According to comparison site InfoChoice, there are 22 three-year, fixed-rate home loan products offering rates below 3 per cent, and four four-year, fixed-rate home loan products offering sub 3 per cent.
At 2.79 per cent, the home loan product with the lowest fixed rate is Reduce Home Loans’ three-year Home Owners Dream loan.
RACQ Bank and Pacific Mortgage Group are close runners-up, offering 2.80 and 2.94 per cent on three-year, fixed-rate mortgages respectively.
And Greater Bank, St George, Bank of Melbourne and Bank of South Australia have dropped their five-year fixed rates below 3 per cent, too.
According to Canstar, lenders have now made 585 cuts to variable-rate home loans and 1143 cuts to fixed-rate loans since the June RBA rate cut.
InfoChoice CEO Vadim Taube said it was “amazing to think that a young couple buying their first home can lock in these extraordinary low rates”.
“And for anyone with a home loan around 4 or 5 per cent, the incentives to compare and refinance to a cheaper rate are now all but irresistible,” he added.

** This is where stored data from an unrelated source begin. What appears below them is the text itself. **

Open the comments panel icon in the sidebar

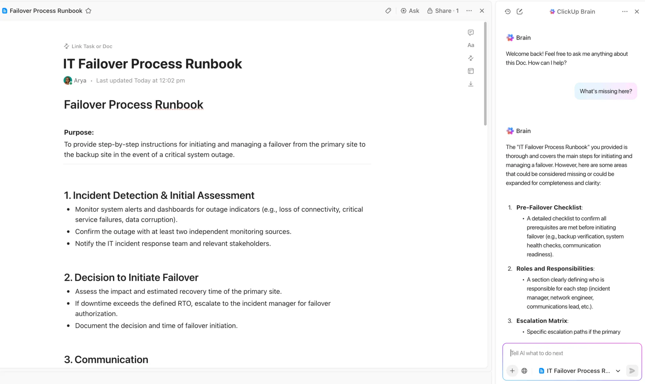click(471, 33)
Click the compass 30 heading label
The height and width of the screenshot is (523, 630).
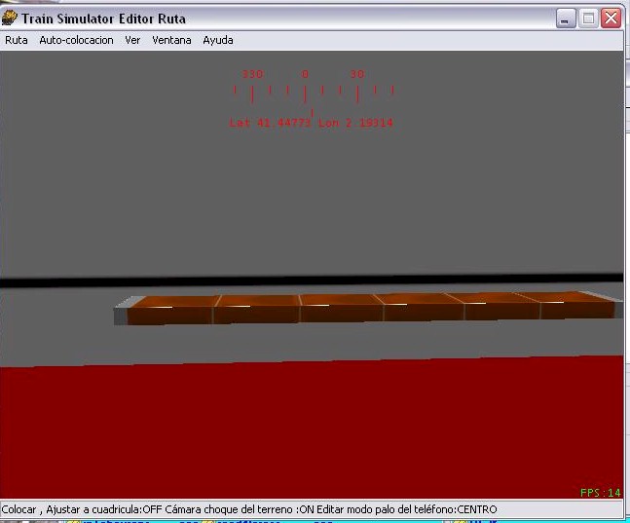tap(357, 74)
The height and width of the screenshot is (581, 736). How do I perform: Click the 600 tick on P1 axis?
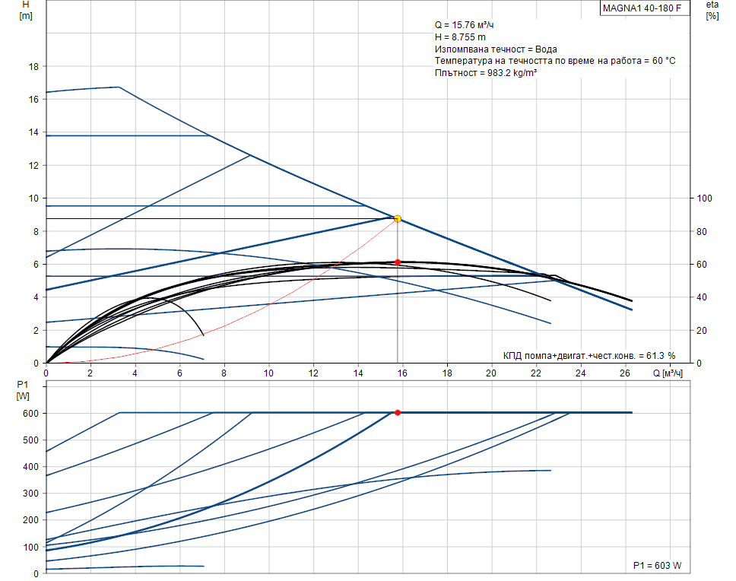click(x=31, y=413)
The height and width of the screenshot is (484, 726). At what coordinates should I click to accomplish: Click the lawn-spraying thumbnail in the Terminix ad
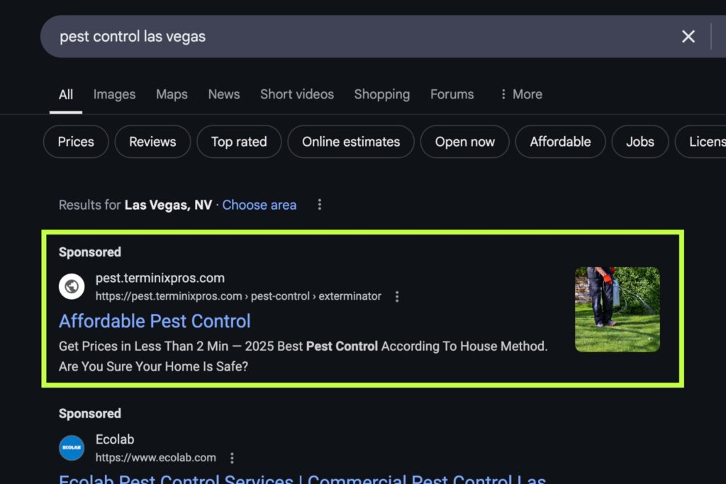coord(617,309)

For the time being, though, most borrowers are resisting the allure of fixing their mortgage at today’s current low rates, as they believe lenders will slash rates even further.
According to Mr Taube, that’s because Reserve Bank governor Philip Lowe has repeatedly said he will take the official cash rate below 1 per cent if the economy fails to pick up.

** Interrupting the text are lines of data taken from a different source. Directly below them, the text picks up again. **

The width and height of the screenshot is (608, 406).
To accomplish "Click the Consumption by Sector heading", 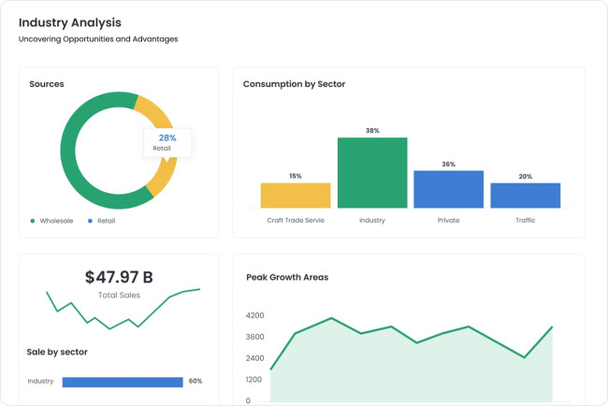I will pos(294,84).
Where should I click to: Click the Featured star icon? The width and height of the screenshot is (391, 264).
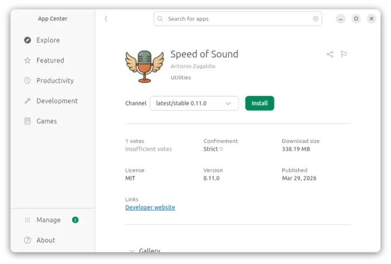[27, 60]
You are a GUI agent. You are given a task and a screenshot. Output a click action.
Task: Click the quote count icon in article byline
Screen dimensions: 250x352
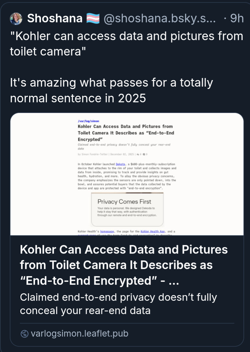tap(138, 154)
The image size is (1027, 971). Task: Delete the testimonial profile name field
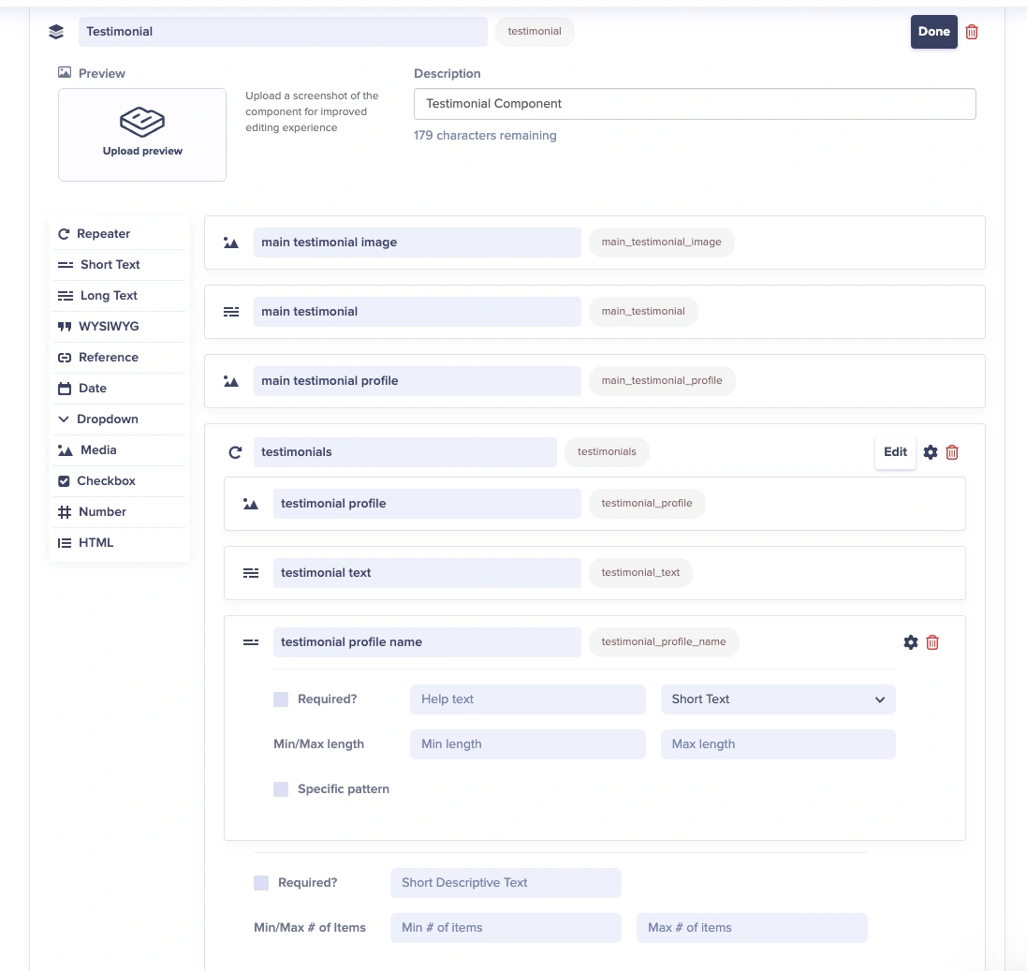click(x=932, y=642)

“Most borrowers are sticking with variable rates, despite the long and low fixed rates on offer, according to search trends on InfoChoice,” Mr Taube said.
If the majority of economists are correct, the RBA will cut rates by 0.25 percentage points in both November and February, bringing the official cash rate to a record low 0.5 per cent.

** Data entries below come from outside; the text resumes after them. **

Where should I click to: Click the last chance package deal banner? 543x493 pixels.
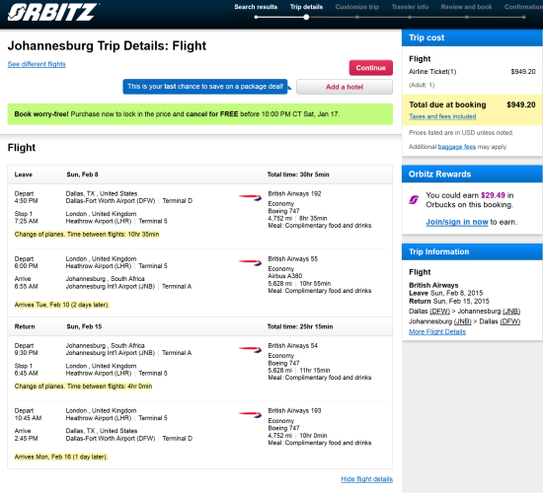205,87
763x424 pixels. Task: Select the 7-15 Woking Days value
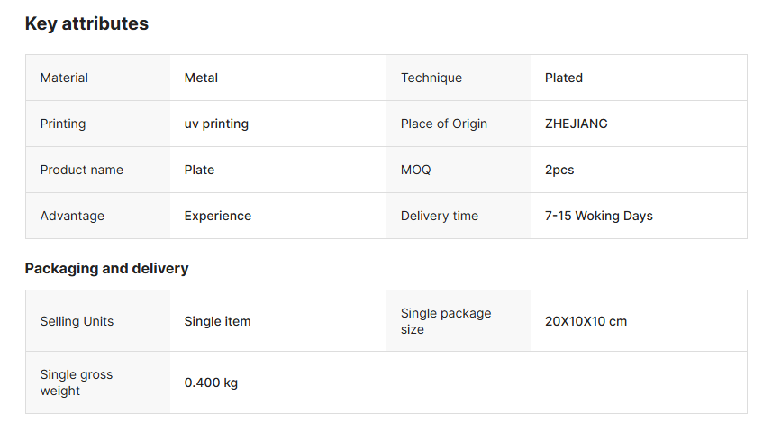599,217
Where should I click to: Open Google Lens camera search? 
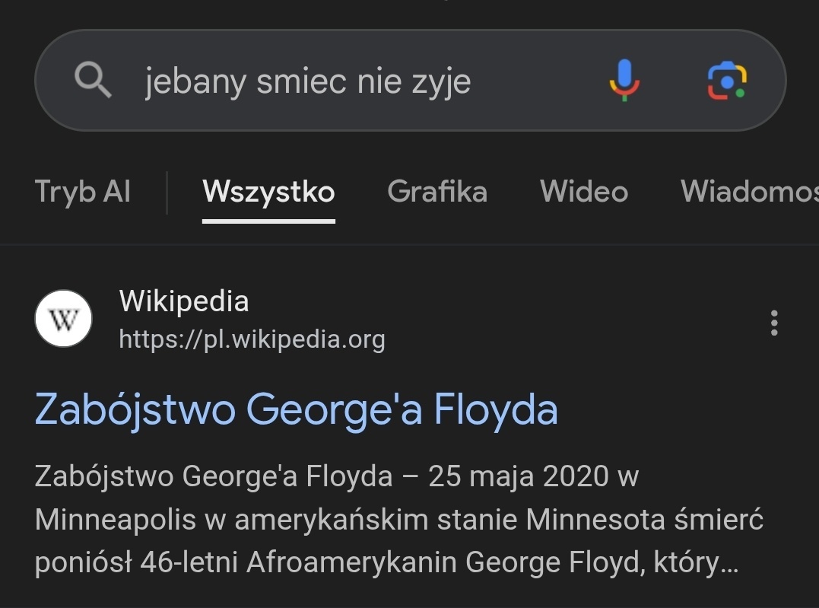coord(727,80)
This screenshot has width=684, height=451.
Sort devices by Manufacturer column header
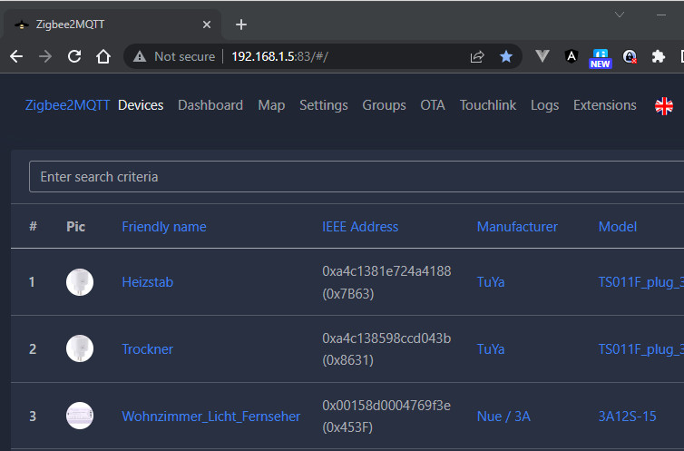tap(517, 227)
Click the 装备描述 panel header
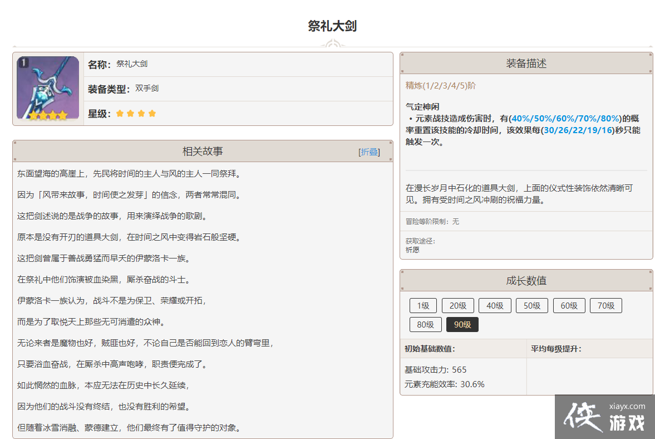655x439 pixels. [526, 64]
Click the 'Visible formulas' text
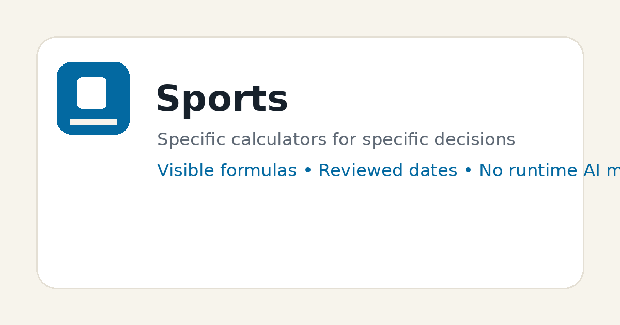 (227, 170)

The major banks won’t pass on the full benefits of those rate cuts, partly because the interest rates on their savings accounts are already close to zero.
But Canstar executive Steve Mickenbecker said mortgage rates would still “probably have to come down a little bit”.
“Will it be the 0.5 [per cent] that people are tipping for the cash rate? Well maybe, maybe not,” Mr Mickenbecker said.
“But it’s not about trying to pick about the absolute bottom. It’s about getting surety in your repayments … because the average borrower is not an interest-rate speculator.
“And if you can lock in your repayments at 2.99 per cent for five years, that’s not bad to be honest.”
Rather than scramble to find the home loan with the lowest rate, borrowers should look beyond the headline interest rate and find a loan that best suits their financial circumstances, Mr Mickenbecker said.
For example, most fixed-rate loans don’t offer a redraw or offset facility, and come with restrictions on additional repayments, which prolong the length of the mortgage and consequently increase the total interest paid.
Mr Mickenbecker said borrowers should take this into consideration before signing up with a new lender.
And he also encouraged borrowers to consider fixing a portion of their mortgage rather than the whole amount, so that they could enjoy a degree of certainty without forgoing the right to make additional repayments.
“You could put 70 or 80 per cent into fixed rate, which does lock in your repayments, but leave that extra 20 or 30 per cent in a variable rate, which gives you the flexibility to repay that amount,” Mr Mickenbecker said.